Barclay said nurses received a ‘fair’ pay rise as strike dates were announced

Health Secretary Steve Barclay has said nurses have been offered a “fair pay rise” this year, following news they will stage two days of strike action next month.

In a tweet on Friday morning, Mr Barclay said: “We have accepted recommendations from the independent NHS Pay Watch Authority to give nurses a fair pay rise of at least £1,400 this year. This means a newly qualified nurse will typically earn more than £31,000 a year.

“[The Royal College of Nursing (RCN)] It calls for a massive pay rise of 17.6% – almost three times the average settlement received by millions of hard-working people outside the public sector,” he said.

The RCN said the £1,400 figure was false, with experienced nurses actually 20% worse off in real terms due to consistently below-inflation premiums since 2010.

Chosen

Entries are now open for BASC classes at Crufts 2023

Chosen

Phoenix Insights: The ‘Big Retirement’ isn’t just about health

The union has now announced that its members will hold their first national marches on December 15 and 20. The holidays will last 12 hours.

This comes after his offer of talks as an alternative to industrial action was rejected by the government.

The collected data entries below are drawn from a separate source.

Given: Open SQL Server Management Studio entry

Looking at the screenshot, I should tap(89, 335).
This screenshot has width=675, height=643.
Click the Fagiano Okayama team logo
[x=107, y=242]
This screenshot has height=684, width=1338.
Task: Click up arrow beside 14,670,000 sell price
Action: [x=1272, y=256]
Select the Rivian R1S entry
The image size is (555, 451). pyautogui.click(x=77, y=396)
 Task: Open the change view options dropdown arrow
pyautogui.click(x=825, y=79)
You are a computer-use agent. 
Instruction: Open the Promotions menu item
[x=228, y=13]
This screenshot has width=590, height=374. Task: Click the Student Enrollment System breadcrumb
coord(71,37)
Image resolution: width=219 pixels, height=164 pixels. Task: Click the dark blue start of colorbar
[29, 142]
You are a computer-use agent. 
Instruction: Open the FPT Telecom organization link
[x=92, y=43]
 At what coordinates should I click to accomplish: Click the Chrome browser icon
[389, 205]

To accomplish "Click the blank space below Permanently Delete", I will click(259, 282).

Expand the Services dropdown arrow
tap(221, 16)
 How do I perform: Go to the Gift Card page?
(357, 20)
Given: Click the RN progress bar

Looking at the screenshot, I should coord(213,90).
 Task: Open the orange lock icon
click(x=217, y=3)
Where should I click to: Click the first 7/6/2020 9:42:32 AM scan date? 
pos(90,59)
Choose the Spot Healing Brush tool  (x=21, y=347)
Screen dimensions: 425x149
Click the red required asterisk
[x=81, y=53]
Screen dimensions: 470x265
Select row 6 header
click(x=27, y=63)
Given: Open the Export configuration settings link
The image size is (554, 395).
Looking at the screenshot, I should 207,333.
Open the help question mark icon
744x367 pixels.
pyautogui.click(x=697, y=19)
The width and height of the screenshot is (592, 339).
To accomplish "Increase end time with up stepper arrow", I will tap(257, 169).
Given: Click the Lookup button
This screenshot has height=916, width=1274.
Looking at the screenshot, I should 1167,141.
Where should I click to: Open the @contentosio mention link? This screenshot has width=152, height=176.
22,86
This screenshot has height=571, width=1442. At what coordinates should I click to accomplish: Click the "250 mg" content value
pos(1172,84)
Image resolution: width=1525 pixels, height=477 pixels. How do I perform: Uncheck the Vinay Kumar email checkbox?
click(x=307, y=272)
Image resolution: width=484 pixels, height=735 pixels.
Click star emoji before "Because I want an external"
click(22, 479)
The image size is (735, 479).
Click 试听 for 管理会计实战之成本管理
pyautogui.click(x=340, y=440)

The strikes will take place across England, Wales and Northern Ireland and this is a significant increase in the ongoing pay range.

In Scotland, the RCN has stopped short of announcing strike action after the Scottish Government reopened NHS pay negotiations.

RCN general secretary Pat Cullen said: “It’s been more than two weeks since we confirmed that our members felt unfairly treated for the first time to go on strike.

“My offer of formal talks was rejected and ministers opted for strike action instead. They have the power and the means to stop this by starting serious negotiations that resolve our dispute.

“Nurses were under-recruited, under-paid and dangerously staffing levels, enough to prevent them from giving our patients the care they deserve.”

Shadow health secretary Wes Streeting said: “Why on earth is the Health Secretary refusing to negotiate with nurses? Patients are already unable to get timely treatment, strike action is the last thing they need, but the Government is allowing it. Patients will never forgive conservatives for this negligence.